È il terzo film in dodici anni per Phyllida Lloyd, La vita che verrà - Herself (in concorso ad Alice nella Città, che l'ha presentato in coproduzione con la Festa del Cinema di Roma), e il terzo ritratto femminile dopo Mamma mia! e The Iron Lady. Tre film molto diversi tra loro ma che, a ben vedere, hanno più di un elemento in comune: la centralità della donna nell’economia del racconto, un percorso di emancipazione rispetto alle norme, una narrazione dal battito musicale.

Infatti, nella storia di Sandra – una giovane madre che, dopo l’ennesima violenza domestica subita dal marito, trova il coraggio di lasciarlo per rifarsi una vita e, nella vana attesa di un vero alloggio, decide di costruire ex novo una casa per sé e le due figlie – la cosa forse più interessante sta nel dialogo con le canzoni. La traumatica sequenza dell’aggressione in cucina è preceduta da un momento felice: mamma e figlie ballano e cantano spensierate Chandelier di Sia (“ondeggerò dal lampadario/ vivrò come se il domani non esistesse”).

Sia torna più tardi, nel duetto con David Guetta di Titanium, che accompagna le scene in cui vediamo la protagonista (Clare Dunne, anche sceneggiatrice) impegnata a costruire la nuova casa insieme a un gruppo di conoscenti improvvisatisi muratori. “Sono a prova di proiettile, niente da perdere/ sparate, sparate/ mi rimbalza addosso, prendetevi la vostra pioggia/ sparate, sparate/ mi sparate ma io non cadrò/ sono di titanio” dice quella canzone che sembrerebbe così stridente rispetto alla drammaticità del film.

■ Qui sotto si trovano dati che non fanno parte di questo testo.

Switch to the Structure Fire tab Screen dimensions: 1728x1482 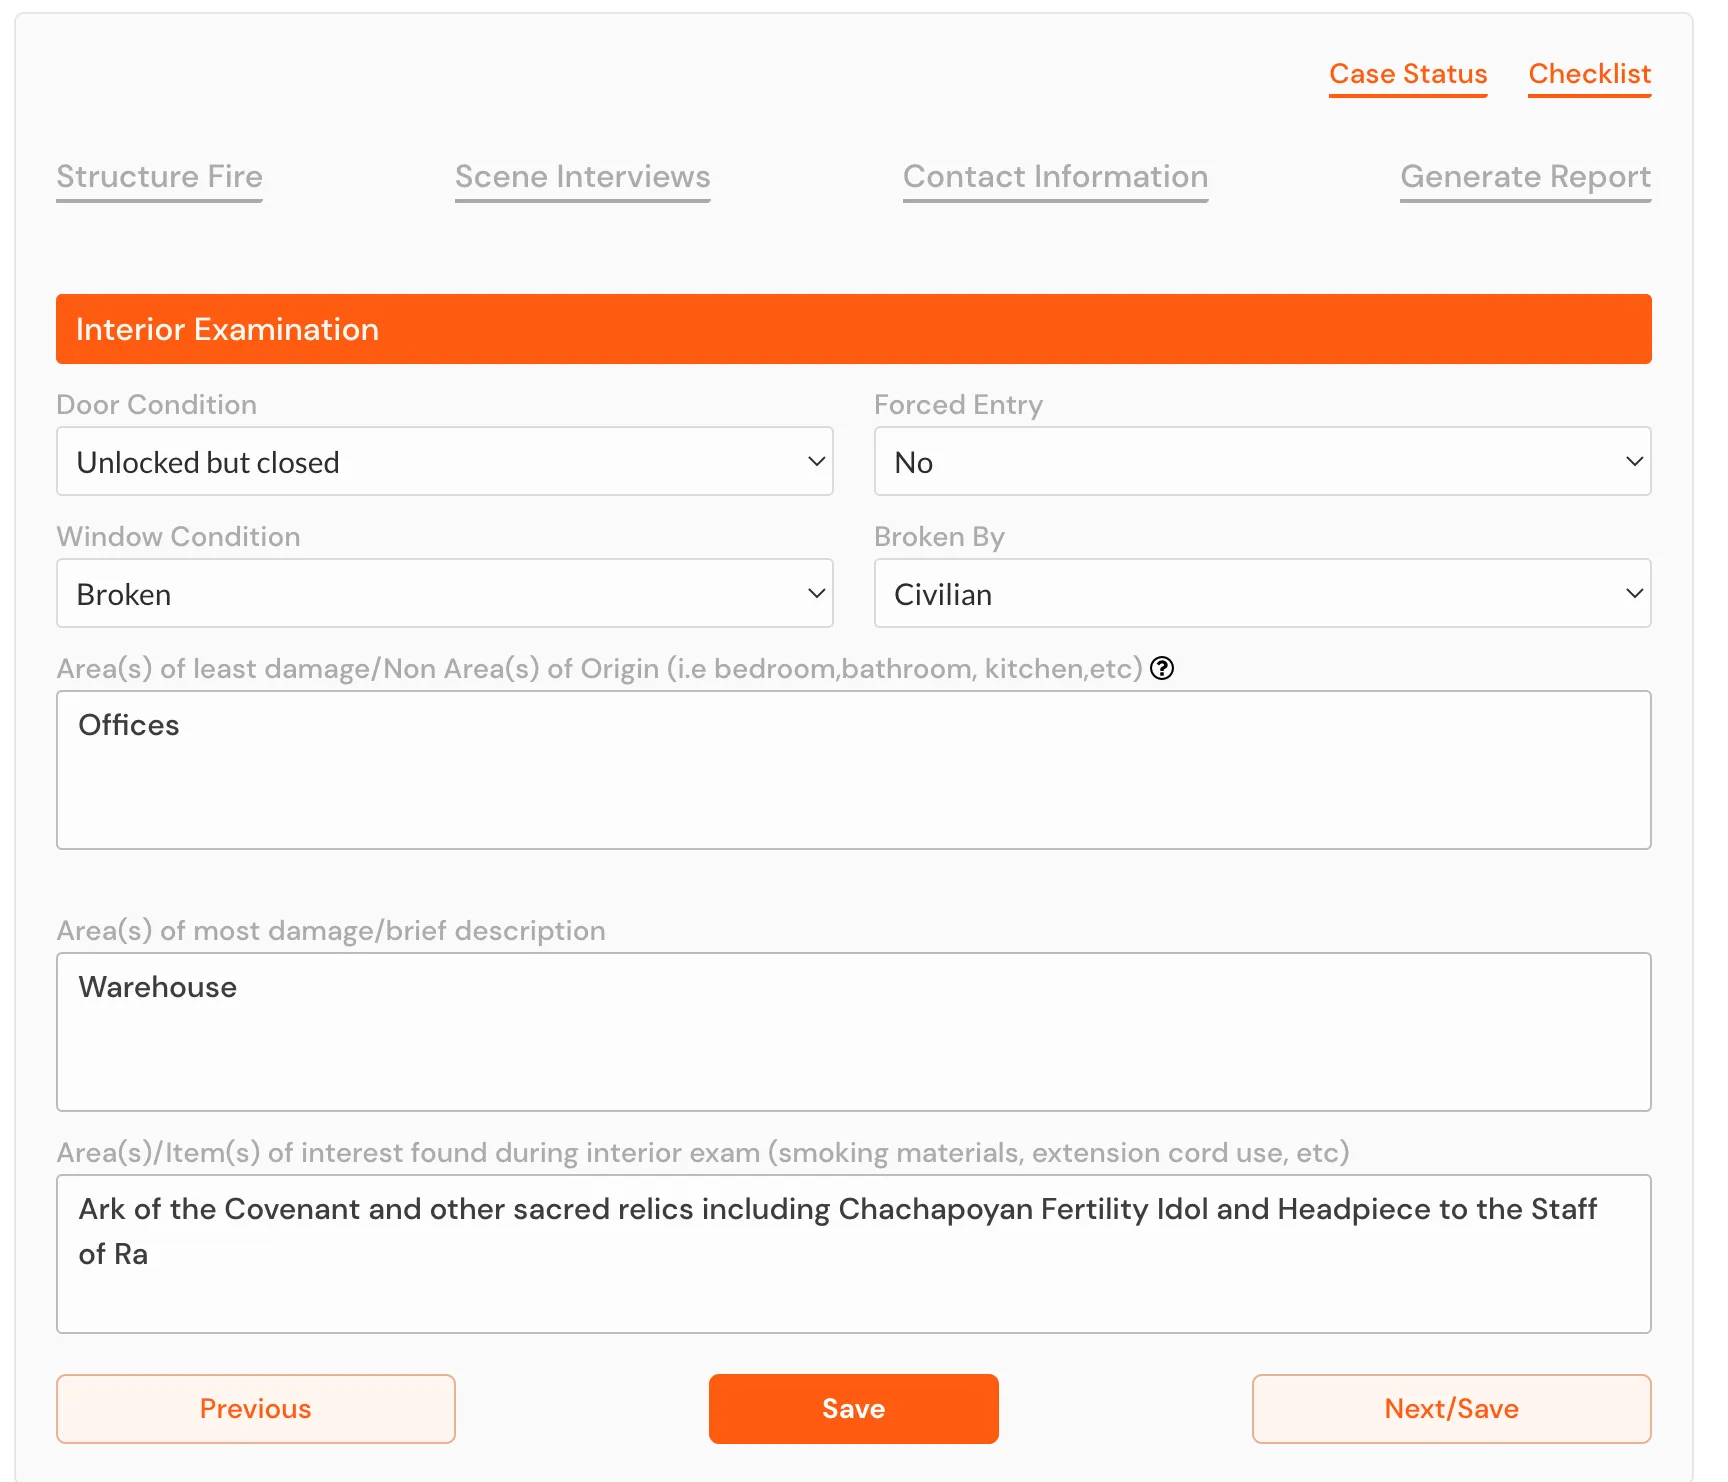click(159, 177)
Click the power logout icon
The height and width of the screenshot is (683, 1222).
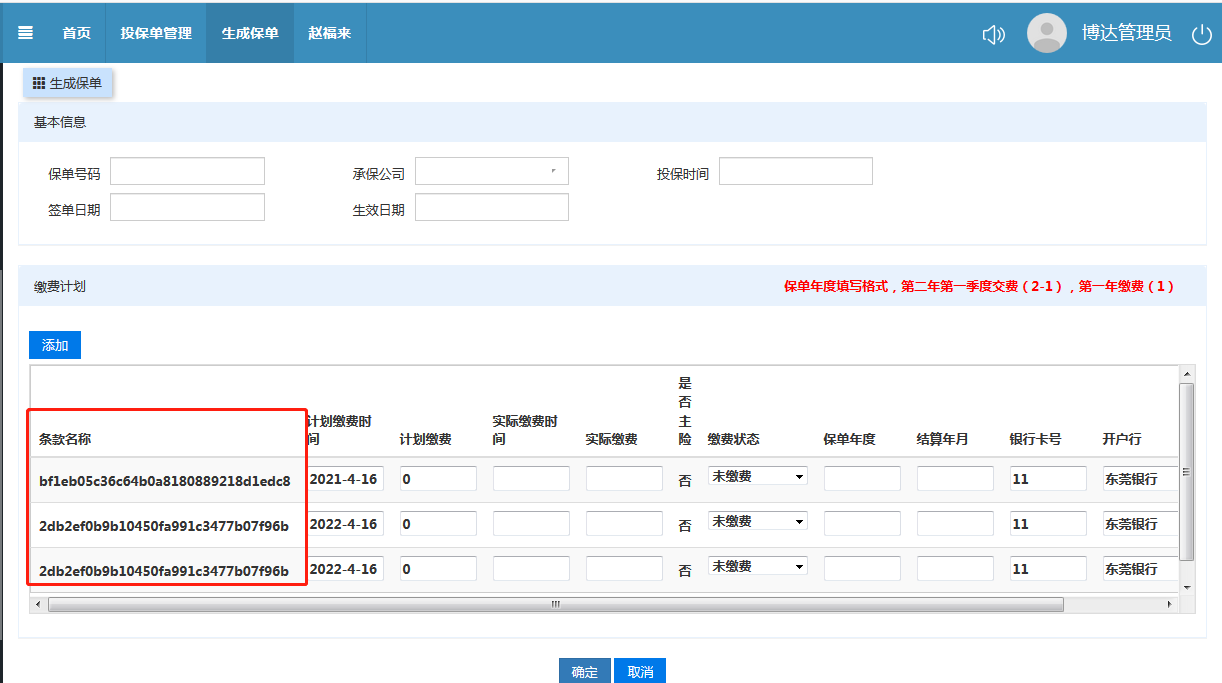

E poi c’è un altro momento musicale, più intimo, che anticipa un passaggio della storia che è meglio non rivelare. Insomma, ne La vita che verrà Lloyd indovina alcuni stratagemmi per cercare una relazione con il pubblico che non sia semplicemente edificata sull’empatia nei confronti della protagonista, ma anche sulla possibilità di aprirla a una dimensione più rilassata e allontanarla dal dolore che ricorre in rapidi flashback.

In questo modo costruisce un film popolare nella tradizione del cinema inglese, che sa mettere insieme il percorso di autodeterminazione femminile e il senso di comunità (il concetto, dall'irlandese antico, di "methal": persone che si aiutano a vicenda). Certo, c’è il rischio dello schematismo (i nuovi amici sono un edile con figlio down, un’immigrata africana, uno sbandatello, più un’anziana dottoressa che si prende a cuore Sandra e l’aiuta nel suo progetto), ma Lloyd schiva bene il pericolo di invischiarsi nelle secche del film a tesi.

Il racconto ha presa immediata, a Sandra e alle bambine si vuole bene da subito, la strada del “feel good movie” si apre presto: dignitoso e onesto, fruibilissimo, La vita che verrà sa coinvolgere lo spettatore senza ricatti sentimentali. E chi l’avrebbe mai detto che avremmo visto Lloyd alle prese con questo cinema “socio-emotivo”, in una terra di mezzo tra Ken Loach e Peter Cattaneo.